NEWS TIP SHEET
A CU-Boulder student satellite dubbed "The Little Satellite That Did" re-entered Earth's atmosphere and burned up following nearly six years of collecting valuable data while being controlled from the CU campus.
The $5 million satellite, known as the Student Nitric Oxide Explorer, or SNOE, was a scientific, Earth-orbiting mission. The spacecraft carried instruments to measure nitric oxide in the upper atmosphere, the intensity of x-rays from the sun and ultraviolet light from the aurora.

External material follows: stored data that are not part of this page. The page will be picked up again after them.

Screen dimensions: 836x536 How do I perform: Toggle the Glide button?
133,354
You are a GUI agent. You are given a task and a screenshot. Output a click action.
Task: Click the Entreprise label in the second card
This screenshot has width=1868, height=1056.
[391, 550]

It was designed and built by students, faculty and engineers at the Laboratory for Atmospheric and Space Physics.
The satellite came down Saturday morning, Dec. 13, at 2:34 a.m., re-entering off the coast of Ecuador, according to NORAD officials and independent calculations by Harry Zimmer of Berlin University.
As the first of a series of university-based satellite missions sponsored by NASA and the Universities Space Research Association, SNOE was launched in early 1998. The project has involved more than 100 CU-Boulder students, primarily undergraduates, said Principal Investigator Charles Barth of LASP.
For more information contact SNOE Missions Operation Lead Flight Controller Tim Lloyd at (303) 735-3780 or Jim Scott in the CU-Boulder News Office at (303) 492-3114. Lloyd is a master's degree candidate who works at LASP.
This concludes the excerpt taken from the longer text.